[Items from a dataset]
....

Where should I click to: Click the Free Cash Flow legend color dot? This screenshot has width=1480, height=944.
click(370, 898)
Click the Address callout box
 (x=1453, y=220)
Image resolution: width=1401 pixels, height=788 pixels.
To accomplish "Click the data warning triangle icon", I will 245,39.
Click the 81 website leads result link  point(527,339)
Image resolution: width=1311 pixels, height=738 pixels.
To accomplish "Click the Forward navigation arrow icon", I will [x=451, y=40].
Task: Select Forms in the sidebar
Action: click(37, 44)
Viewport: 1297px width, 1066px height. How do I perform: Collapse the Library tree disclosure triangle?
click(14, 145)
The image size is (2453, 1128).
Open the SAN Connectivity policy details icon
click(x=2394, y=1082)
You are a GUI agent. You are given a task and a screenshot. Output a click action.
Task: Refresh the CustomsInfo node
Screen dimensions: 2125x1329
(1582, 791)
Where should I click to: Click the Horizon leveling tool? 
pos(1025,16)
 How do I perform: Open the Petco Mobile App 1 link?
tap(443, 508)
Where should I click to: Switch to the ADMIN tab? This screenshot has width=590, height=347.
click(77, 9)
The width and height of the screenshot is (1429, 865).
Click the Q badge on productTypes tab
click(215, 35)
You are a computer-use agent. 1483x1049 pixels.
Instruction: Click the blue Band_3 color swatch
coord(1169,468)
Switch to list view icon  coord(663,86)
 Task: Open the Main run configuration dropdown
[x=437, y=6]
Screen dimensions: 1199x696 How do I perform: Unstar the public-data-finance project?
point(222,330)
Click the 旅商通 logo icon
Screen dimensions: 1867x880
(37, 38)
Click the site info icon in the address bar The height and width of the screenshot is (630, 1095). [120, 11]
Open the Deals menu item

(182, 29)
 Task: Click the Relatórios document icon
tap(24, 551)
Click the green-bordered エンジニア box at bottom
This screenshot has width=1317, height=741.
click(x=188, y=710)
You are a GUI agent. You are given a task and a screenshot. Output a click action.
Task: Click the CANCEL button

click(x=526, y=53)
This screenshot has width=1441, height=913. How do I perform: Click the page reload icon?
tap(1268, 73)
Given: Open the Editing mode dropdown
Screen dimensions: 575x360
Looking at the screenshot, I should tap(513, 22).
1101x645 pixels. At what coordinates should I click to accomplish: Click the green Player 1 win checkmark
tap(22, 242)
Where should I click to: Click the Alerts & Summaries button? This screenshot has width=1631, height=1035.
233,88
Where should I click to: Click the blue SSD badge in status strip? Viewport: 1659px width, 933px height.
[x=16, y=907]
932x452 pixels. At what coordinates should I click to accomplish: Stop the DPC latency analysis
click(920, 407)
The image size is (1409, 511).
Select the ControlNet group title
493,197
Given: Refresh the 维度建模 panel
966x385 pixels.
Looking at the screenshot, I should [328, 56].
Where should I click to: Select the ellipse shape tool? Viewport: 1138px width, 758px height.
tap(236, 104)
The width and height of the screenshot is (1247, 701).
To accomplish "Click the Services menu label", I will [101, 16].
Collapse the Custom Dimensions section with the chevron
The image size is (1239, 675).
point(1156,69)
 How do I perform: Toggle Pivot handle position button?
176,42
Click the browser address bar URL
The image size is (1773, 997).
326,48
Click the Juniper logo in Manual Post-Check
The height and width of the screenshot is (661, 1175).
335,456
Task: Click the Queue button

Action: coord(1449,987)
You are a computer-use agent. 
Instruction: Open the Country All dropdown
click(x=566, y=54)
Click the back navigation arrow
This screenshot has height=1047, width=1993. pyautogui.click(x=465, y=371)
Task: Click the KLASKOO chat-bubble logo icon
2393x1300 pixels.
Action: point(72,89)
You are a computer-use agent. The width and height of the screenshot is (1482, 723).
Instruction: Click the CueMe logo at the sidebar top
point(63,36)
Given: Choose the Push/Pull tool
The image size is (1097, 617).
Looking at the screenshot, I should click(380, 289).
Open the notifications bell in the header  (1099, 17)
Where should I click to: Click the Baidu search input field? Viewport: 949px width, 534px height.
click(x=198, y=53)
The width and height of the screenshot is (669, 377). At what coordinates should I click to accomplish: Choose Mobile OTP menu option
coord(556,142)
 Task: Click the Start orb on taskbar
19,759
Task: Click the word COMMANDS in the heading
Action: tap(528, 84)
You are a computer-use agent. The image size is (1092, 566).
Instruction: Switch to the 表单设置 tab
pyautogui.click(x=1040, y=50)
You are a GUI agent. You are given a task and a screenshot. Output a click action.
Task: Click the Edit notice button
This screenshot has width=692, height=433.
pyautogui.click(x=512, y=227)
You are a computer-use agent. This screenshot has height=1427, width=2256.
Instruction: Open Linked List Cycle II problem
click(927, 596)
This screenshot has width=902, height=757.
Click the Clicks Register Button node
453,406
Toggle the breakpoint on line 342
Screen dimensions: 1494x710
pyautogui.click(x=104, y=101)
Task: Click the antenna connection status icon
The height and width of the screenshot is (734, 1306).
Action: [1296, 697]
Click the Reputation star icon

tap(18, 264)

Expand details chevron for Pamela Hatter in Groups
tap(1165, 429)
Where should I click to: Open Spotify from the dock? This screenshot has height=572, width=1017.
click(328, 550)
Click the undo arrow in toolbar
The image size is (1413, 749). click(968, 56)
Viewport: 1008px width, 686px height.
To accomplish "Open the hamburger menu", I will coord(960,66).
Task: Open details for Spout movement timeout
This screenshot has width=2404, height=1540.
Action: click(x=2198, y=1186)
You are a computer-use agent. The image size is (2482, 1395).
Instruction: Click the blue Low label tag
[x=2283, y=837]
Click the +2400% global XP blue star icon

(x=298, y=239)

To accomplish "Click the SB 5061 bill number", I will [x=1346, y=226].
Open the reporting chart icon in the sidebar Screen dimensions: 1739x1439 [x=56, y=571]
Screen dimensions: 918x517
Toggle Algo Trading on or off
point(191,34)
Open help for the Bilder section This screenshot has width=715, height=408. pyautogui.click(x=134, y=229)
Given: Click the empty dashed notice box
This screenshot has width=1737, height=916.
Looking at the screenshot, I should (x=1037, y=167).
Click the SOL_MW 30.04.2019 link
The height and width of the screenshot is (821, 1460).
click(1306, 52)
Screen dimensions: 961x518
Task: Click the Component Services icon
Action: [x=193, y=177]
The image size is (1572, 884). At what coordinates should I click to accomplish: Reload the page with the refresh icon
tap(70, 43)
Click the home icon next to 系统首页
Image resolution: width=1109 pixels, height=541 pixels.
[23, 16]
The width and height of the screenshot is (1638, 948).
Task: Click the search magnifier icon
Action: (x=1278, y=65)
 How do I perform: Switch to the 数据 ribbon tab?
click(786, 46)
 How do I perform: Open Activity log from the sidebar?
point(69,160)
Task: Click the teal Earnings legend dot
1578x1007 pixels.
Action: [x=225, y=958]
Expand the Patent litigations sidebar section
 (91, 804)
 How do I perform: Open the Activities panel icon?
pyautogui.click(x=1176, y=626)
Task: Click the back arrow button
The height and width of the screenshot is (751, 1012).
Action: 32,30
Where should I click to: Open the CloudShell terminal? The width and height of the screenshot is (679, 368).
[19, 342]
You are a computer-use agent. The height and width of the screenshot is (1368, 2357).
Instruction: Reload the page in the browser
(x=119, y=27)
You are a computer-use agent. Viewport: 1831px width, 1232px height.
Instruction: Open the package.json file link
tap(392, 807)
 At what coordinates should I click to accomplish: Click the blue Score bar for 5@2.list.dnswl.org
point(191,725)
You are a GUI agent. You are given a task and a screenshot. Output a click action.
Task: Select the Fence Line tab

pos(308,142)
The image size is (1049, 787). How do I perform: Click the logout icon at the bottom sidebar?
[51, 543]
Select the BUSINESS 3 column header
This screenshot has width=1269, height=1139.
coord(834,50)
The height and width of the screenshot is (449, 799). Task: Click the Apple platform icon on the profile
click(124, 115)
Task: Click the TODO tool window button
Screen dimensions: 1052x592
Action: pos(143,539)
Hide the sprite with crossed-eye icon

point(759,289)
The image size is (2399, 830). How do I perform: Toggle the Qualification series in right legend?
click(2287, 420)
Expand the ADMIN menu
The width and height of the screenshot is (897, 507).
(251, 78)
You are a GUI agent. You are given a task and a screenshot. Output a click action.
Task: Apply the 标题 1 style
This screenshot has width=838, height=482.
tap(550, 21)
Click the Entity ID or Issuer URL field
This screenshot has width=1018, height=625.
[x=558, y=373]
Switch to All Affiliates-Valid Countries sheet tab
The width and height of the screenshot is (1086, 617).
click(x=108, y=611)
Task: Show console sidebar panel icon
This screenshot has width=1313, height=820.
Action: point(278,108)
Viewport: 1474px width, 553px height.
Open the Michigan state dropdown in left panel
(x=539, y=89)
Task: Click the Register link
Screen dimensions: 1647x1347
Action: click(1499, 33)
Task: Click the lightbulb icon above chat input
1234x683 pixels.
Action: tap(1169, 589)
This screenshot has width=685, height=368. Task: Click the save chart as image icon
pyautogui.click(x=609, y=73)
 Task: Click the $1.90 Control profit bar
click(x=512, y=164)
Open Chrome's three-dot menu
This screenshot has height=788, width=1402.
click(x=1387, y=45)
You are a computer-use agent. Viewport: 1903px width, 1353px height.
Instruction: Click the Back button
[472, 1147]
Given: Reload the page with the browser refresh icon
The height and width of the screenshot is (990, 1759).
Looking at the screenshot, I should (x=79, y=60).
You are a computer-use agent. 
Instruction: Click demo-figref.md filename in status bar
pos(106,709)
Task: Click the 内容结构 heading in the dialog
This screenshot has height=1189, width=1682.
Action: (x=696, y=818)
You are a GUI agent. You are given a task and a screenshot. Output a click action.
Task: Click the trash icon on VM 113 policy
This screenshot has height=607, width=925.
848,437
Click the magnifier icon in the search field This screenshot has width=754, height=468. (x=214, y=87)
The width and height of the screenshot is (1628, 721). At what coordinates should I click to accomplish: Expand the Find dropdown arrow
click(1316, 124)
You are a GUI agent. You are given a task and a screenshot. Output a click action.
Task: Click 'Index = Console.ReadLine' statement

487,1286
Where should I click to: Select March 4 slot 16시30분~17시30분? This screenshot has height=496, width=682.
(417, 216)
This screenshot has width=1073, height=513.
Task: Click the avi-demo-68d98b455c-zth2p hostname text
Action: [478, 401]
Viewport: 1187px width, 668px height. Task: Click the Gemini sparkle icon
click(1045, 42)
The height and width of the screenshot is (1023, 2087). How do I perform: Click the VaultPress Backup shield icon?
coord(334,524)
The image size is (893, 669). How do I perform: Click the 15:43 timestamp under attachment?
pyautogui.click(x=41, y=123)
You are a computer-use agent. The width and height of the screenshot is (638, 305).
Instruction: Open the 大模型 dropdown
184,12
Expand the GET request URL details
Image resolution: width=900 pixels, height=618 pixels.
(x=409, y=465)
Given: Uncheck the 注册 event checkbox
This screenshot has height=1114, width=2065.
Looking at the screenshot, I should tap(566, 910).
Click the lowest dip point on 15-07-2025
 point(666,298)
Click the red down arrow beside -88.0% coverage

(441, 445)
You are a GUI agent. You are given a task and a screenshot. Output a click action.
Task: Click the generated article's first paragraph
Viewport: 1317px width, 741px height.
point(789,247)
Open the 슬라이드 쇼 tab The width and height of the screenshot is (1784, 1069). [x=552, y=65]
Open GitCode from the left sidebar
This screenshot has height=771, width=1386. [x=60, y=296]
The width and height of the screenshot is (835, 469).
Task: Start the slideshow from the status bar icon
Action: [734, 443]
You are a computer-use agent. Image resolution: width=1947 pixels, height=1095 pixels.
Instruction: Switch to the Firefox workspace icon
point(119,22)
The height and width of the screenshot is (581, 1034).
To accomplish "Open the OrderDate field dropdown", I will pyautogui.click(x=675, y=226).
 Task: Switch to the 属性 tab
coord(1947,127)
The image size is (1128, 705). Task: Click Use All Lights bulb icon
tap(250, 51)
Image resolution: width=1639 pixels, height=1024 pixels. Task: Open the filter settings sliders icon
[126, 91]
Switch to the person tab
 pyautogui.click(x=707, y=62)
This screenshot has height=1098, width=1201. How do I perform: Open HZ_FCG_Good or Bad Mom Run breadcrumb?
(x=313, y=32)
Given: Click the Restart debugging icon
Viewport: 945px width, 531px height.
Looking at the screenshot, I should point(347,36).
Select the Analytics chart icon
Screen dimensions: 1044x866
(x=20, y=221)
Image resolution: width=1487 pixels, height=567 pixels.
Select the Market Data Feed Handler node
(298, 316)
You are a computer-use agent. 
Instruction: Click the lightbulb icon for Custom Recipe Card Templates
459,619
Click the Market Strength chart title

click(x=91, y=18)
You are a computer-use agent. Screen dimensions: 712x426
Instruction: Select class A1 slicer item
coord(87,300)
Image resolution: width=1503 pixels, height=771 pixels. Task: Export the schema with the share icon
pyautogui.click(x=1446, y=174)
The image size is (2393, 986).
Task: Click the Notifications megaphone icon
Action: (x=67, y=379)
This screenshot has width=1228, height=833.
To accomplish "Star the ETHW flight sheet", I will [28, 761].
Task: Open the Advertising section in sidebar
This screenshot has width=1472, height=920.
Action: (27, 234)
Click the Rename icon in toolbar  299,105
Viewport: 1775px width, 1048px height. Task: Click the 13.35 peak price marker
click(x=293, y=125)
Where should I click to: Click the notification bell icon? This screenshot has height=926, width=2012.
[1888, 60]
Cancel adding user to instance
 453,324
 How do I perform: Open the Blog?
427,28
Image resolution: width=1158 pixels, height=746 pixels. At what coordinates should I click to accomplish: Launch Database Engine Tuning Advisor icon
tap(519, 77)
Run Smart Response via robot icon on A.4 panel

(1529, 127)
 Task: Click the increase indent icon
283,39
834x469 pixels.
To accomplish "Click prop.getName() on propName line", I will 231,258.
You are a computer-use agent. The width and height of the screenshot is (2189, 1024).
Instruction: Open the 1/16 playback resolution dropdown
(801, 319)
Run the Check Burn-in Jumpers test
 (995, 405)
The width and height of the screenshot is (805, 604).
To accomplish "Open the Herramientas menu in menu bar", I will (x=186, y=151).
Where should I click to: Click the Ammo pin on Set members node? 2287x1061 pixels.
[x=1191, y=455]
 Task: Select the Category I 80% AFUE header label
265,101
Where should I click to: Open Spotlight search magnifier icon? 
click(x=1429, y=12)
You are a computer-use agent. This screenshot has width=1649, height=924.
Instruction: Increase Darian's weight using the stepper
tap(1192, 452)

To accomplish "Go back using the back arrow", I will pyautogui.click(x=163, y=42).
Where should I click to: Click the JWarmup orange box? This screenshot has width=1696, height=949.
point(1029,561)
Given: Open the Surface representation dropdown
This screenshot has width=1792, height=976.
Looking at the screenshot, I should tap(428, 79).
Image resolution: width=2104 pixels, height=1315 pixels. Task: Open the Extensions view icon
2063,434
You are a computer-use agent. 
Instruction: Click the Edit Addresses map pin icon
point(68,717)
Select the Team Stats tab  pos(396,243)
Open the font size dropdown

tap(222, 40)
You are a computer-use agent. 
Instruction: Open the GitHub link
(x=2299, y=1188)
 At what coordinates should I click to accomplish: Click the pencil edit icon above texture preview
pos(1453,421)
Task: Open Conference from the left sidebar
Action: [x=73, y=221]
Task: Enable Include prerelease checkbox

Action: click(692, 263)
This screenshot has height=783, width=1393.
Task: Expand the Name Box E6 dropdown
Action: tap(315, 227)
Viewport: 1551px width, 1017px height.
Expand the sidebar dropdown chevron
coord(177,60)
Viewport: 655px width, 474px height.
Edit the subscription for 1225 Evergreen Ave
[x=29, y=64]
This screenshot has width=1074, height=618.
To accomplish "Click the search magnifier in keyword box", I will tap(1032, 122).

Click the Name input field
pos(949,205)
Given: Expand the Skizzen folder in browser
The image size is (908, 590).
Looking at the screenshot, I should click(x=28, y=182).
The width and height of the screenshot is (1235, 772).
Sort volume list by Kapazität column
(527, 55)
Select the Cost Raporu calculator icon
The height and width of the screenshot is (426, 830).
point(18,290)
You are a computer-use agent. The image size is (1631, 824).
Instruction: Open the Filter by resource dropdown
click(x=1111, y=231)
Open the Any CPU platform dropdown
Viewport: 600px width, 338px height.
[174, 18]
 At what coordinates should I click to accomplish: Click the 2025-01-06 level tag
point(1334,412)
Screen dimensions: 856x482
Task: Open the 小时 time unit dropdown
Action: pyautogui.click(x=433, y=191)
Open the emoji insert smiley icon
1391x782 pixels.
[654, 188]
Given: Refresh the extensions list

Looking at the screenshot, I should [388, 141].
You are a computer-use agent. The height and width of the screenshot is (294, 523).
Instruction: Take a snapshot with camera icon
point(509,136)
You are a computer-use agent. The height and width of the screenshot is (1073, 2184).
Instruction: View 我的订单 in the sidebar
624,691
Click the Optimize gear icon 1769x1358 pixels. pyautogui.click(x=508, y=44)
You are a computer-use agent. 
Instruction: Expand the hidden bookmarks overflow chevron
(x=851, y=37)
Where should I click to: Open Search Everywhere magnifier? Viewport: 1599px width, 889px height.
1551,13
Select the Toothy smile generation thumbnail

....

EXERCISE GOAL - What you give back should be only the lines of the records above, starting at the line with "Click the 旅商通 logo icon" and ending at the line with "Click the green-bordered エンジニア box at bottom", restated word for word.

ANSWER BELOW -
Click the 旅商通 logo icon
Screen dimensions: 1867x880
(37, 38)
Click the site info icon in the address bar The height and width of the screenshot is (630, 1095). [120, 11]
Open the Deals menu item

(182, 29)
 Task: Click the Relatórios document icon
tap(24, 551)
Click the green-bordered エンジニア box at bottom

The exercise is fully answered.